This Pill Dispenser Is Designed To Fight Addiction

This Pill Dispenser Is Designed To Fight Addiction

The Foundation for a Drug-Free World released 16 award-winning public service announcement videos in 2009 exposing the endemic problems of prescription drug abuse. Six years later, four Johns Hopkins students decided to take matters into their own hands.

Megan Carney, Joseph Hajj, Joseph Heaney and Welles Sakmar -- all 22 years old and recent graduates of Johns Hopkins University -- spent their senior year building a device aimed at helping stamp out medication misuse among addicts. The team unveiled its prototype at Johns Hopkins’ senior design day, an annual event held at the end of the spring semester.

The high-tech design of the dispenser makes drug misuse virtually impossible. A fingerprint scanner ensures that the drugs are being given to the prescribed patient, while an internal timer dispenses the pills in prescribed intervals and dosages.

“The device starts to work when the patient scans in his or her fingerprint,” Carney said in a statement. “This rotates a disc, which picks up a pill from a loaded cartridge and empties it into the exit channel. The pill falls down the channel and lands on a platform where the patient can see that the pill has been dispensed.”

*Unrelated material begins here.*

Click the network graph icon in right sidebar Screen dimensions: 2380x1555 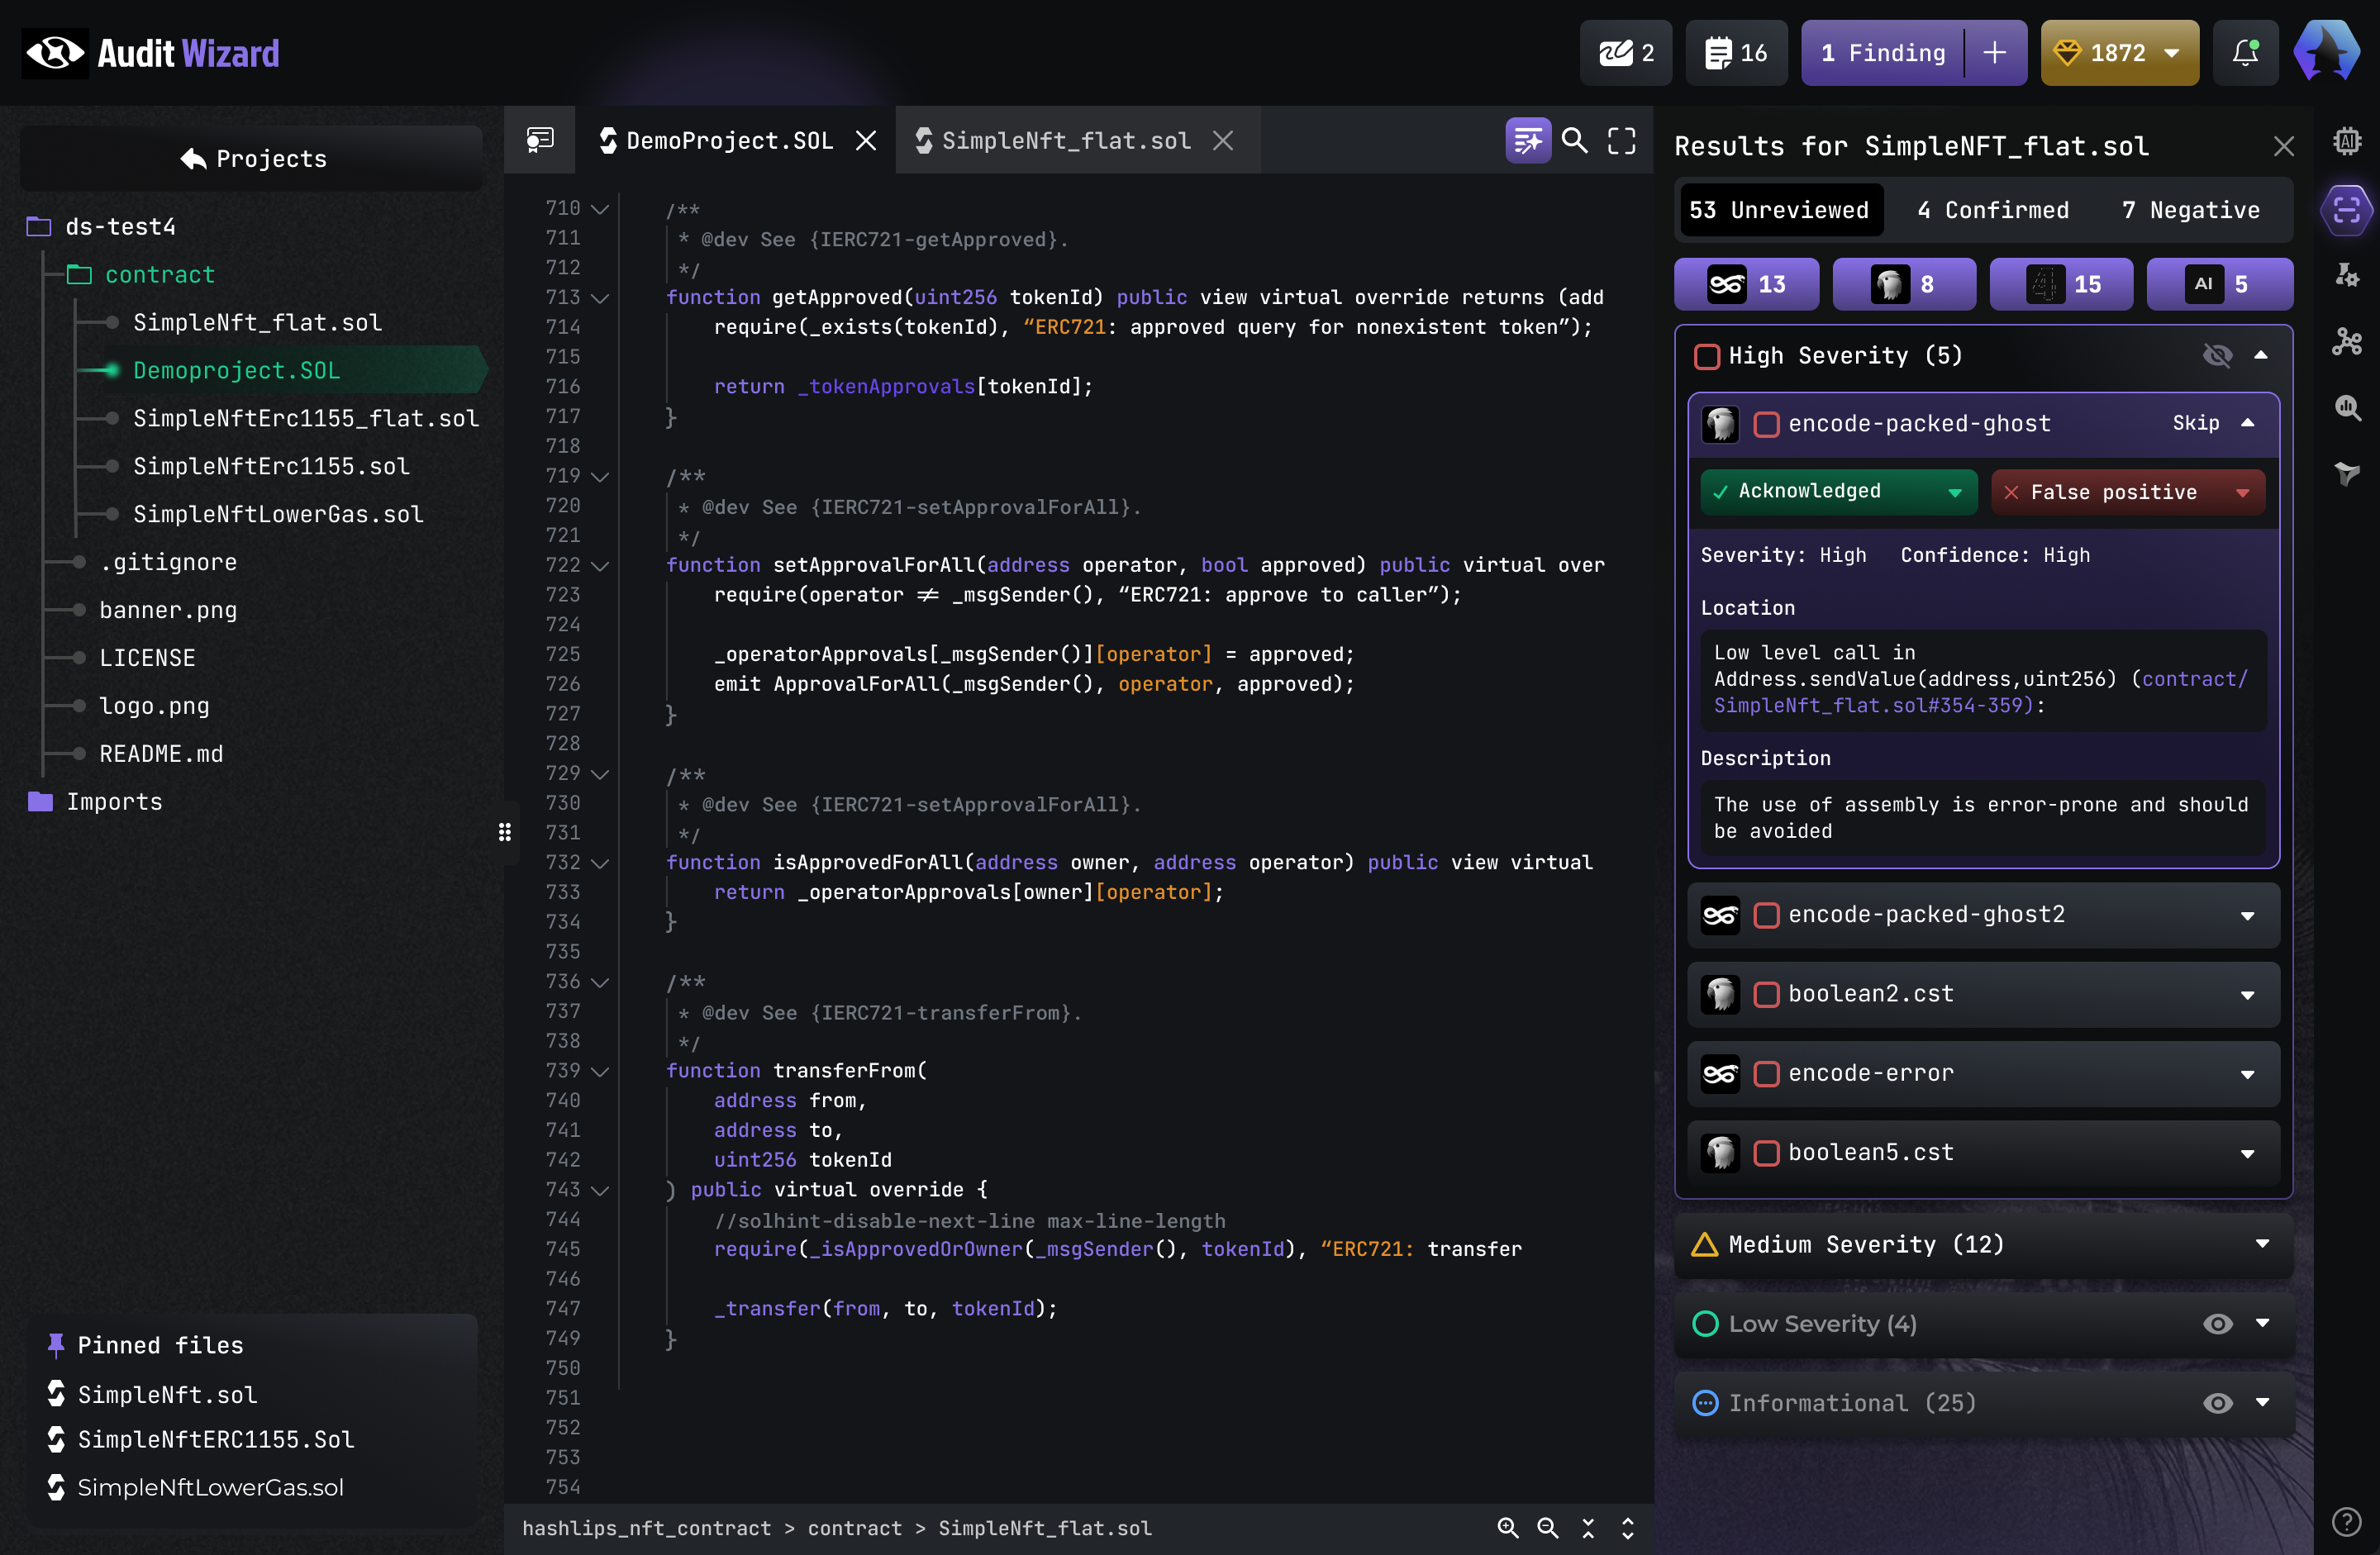2347,342
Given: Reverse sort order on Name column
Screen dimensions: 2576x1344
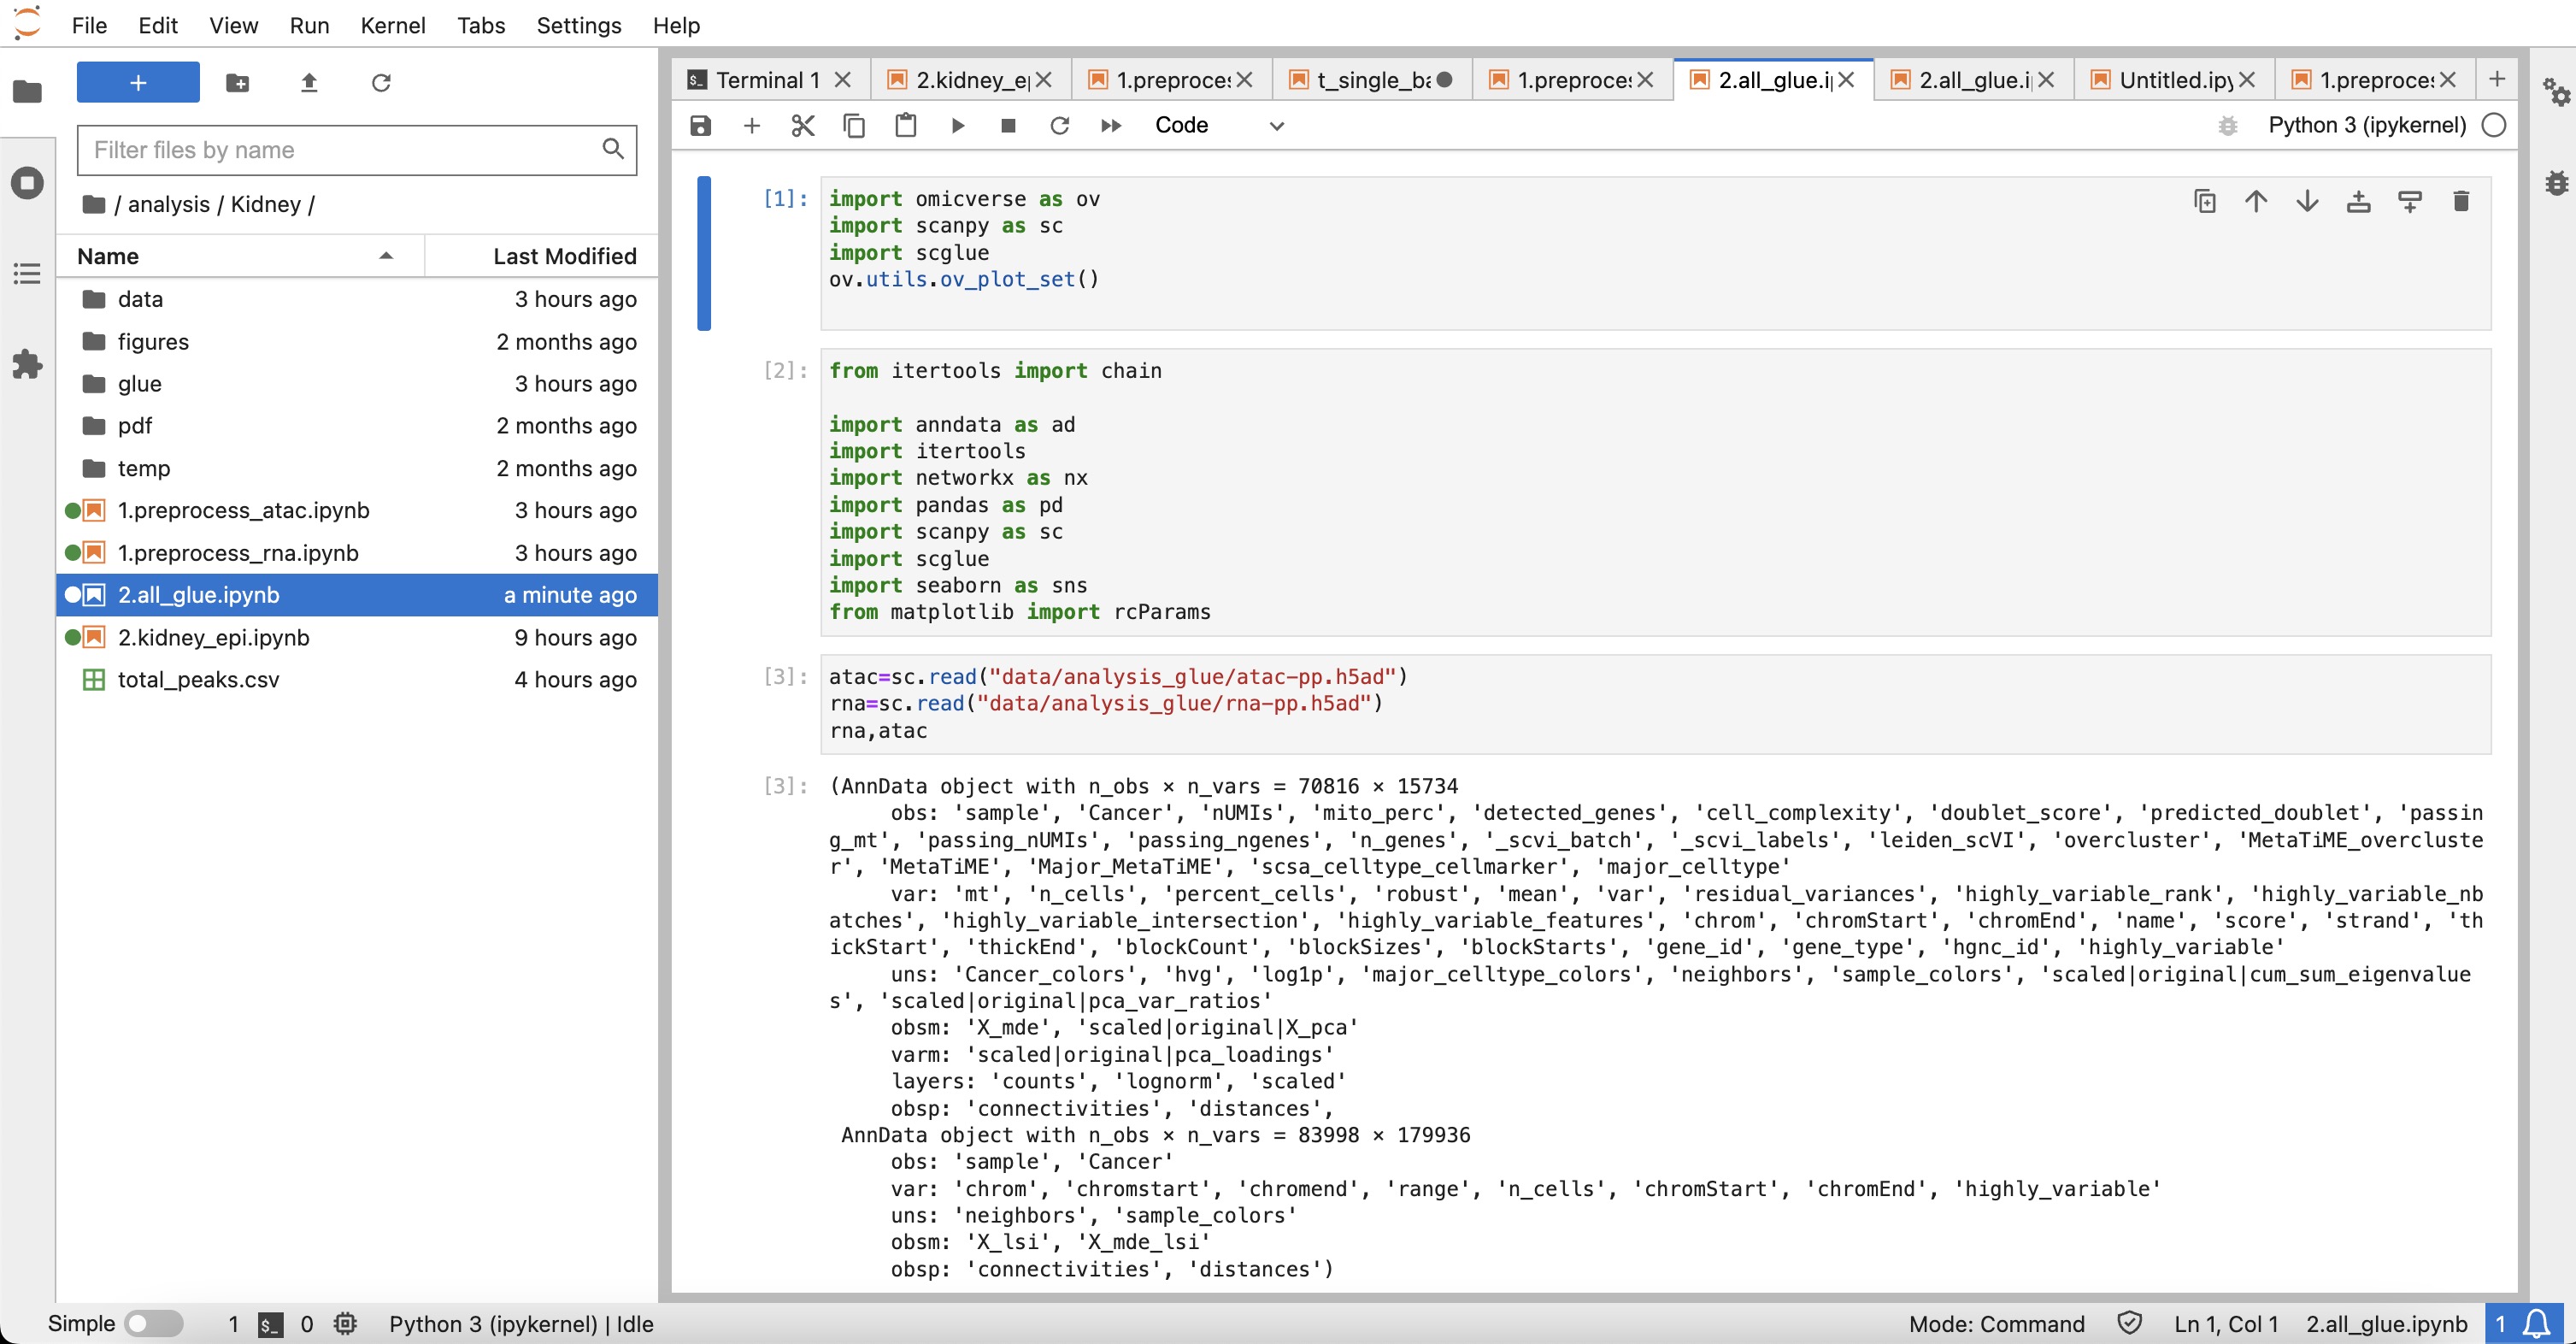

The Johns Hopkins students’ tamper-resistant pill dispenser prototype features a fingerprint scanner that verifies the patient’s identity and then releases the correct dosage only within the prescribed time frame.

And if you’re thinking you can just crack it open to get your extra painkiller, think again. The dispenser is tamper-resistant, constructed of a super-strong steel alloy that is also used to manufacture aircraft landing gear. Carney once challenged a student to try to break into it: “He took a hammer and other tools to it, from a hacksaw to a drill, and he broke at least one drill bit trying to get it open,” she said.

Carney told The Huffington Post that her team decided to develop the pill dispenser after recognizing that there was nothing in the market like it. “The current pill dispensers you get from the pharmacists are neither secure nor personalized,” she said. “We saw that there could be a use for a new one.”

The project comes with quite the purpose. Officials at the U.S. Centers for Disease Control and Prevention estimate that every day, 44 Americans die from overdoses on prescription painkillers. Federal officials also say that at least one in 20 Americans ingests drugs prescribed for someone else.

Other studies have shown an alarming connection between painkiller addicts and heroin usage. A 2013 report from the Substance Abuse and Mental Health Services Administration found that people who take prescription painkillers non-medically are 19 times more likely to use heroin than those who don't. And in recent years, the use of heroin -- especially in suburban areas -- has become a growing issue.

While the innovation is only in its prototype stage, Carney said her team is hoping to get a patent on the product and eventually bring it to market. She said she envisions a system where the dispensers are sold to pharmacies, which can then regulate and reuse the products at their discretion.

“We didn’t really know how far it would go once we signed up for [the project],” Carney told HuffPost. “But we’re really excited about the progress that it’s made so far.”